Sì, qualcosa di accettabile è stato realizzato, come il reddito di cittadinanza inteso come sussidio alle fasce più deboli (ma senza controllare gli scandalosi abusi poi riscontrati), non certo come leva per creare nuova occupazione: gli 8.000 navigatori hanno ammainato da subito le vele e percepiscono il loro stipendio comodamente ormeggiati in rada. E poi il sostegno a quell’obbrobrio leghista che si chiama quota 100, costata decine di milioni di euro, che Salvini faceva passare come “abolizione della legge Fornero” che è invece tutt’ora vigente. Ricordare altri meriti non è facile: forse la levata di scudi dopo il crollo del ponte Morandi e un atteggiamento responsabile durante la crisi pandemica. Ma per il resto solo errori ed ingenuità portati avanti anche sotto la guida di Draghi come il bonus edilizia che si è rivelato un regalo alle fasce di popolazione più abbienti, ai furbi ed alla criminalità sotto specie di imprese edili nate per l’occasione.
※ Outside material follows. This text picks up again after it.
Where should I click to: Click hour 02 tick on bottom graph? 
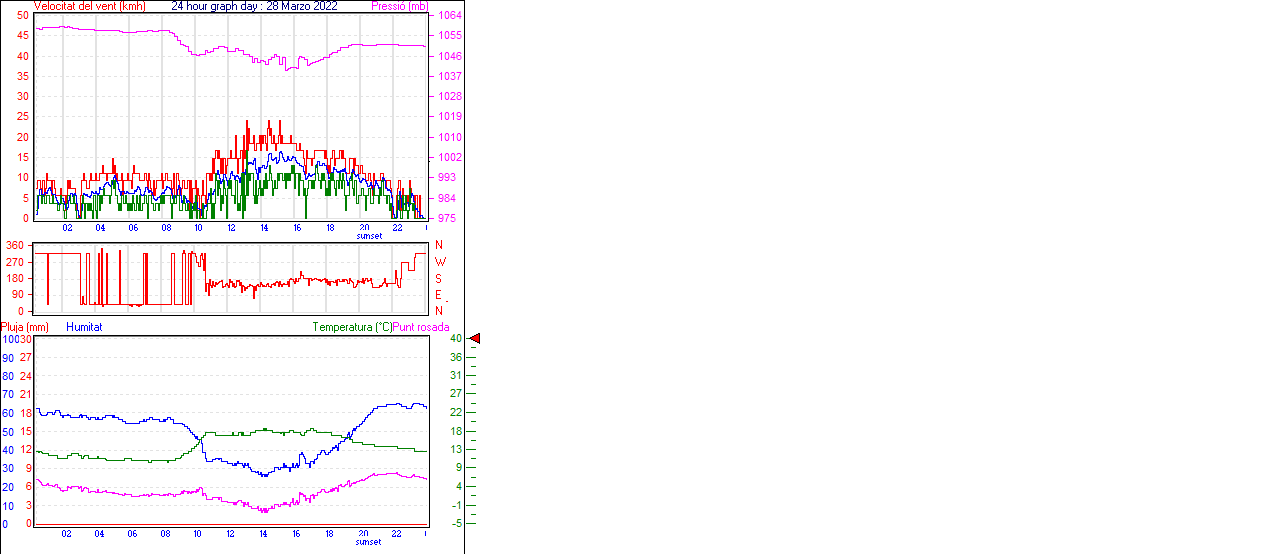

Conte, che ha dimostrato di essere intelligente e coraggioso (come nel licenziamento di Salvini), dovrà costruire una sua personale identità che lo collochi, nei confronti dell’elettorato, a metà strada tra Di Maio e Di Battista sperando di catalizzare, almeno in parte, il consenso personale di cui ancora gode. Farà bene, nell’occasione, a rinunciare al suo comprensibile rancore nei confronti di Renzi, di Draghi e dello stesso Di Maio. Naturalmente andrà anche lui ad occupare il centro dello schieramento in coabitazione con molti concorrenti e nemici, ai quali potrebbero aggiungersi anche Forza Italia e la parte governista della Lega se si dissocerà da Salvini, tutte neoformazioni partitiche che andranno a collocarsi, insieme al PD, sotto l’ombrello protettivo di Draghi, l’unico che possa gestire questo drammatico momento storico. Forse Letta non riuscirà a realizzare il suo “campo largo”, ma la Meloni sarà condannata all’opposizione anche se il suo partito sarà il più votato. Spetterà poi ai sondaggi, prima ancora che alle elezioni, dirci se i frammenti del Movimento 5 Stelle saranno stelle cadenti o polvere di stelle.